[Data items]
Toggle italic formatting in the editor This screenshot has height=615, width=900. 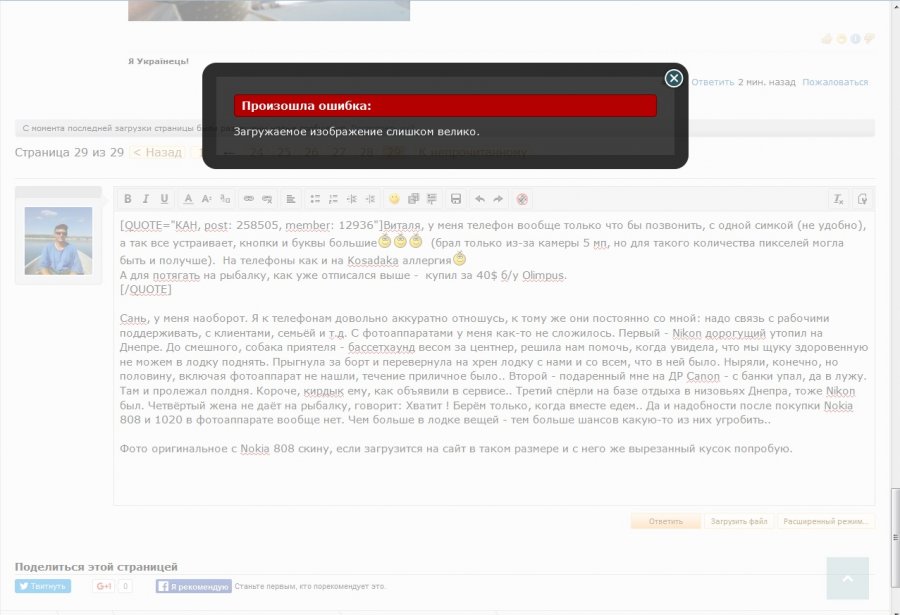coord(146,199)
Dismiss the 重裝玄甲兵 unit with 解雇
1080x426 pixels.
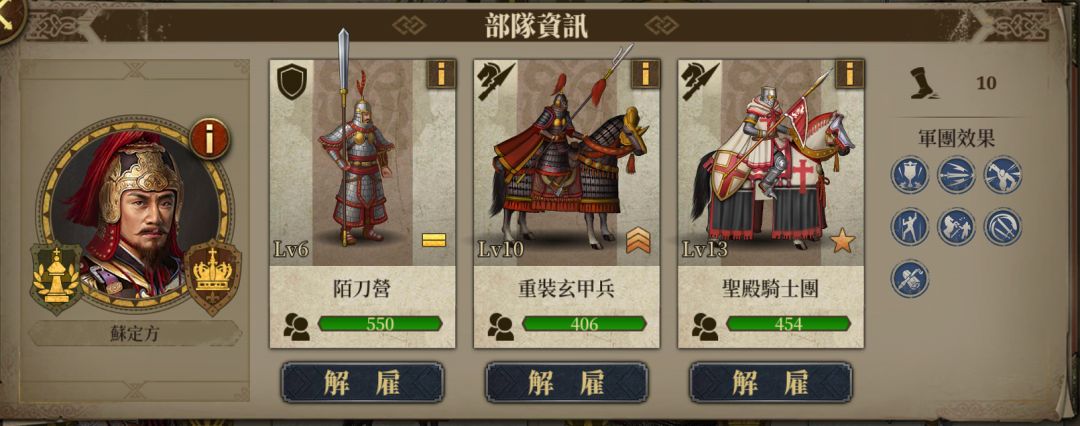point(566,383)
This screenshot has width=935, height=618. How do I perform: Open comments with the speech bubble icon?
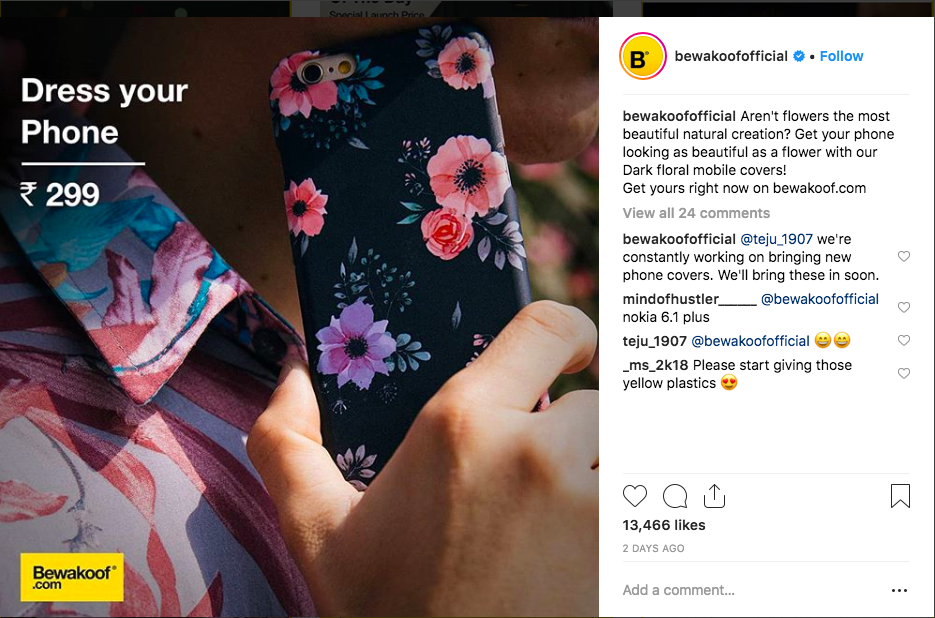[675, 496]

_Assignment_
In the copy, include exactly the lines from the one with "Dismiss the 重裝玄甲兵 unit with 解雇" through the final line of the data, both ends included, and no pictures.

_Your response_
Dismiss the 重裝玄甲兵 unit with 解雇
1080x426 pixels.
point(566,383)
This screenshot has width=935, height=618. How do I perform: Open comments with the speech bubble icon?
[675, 496]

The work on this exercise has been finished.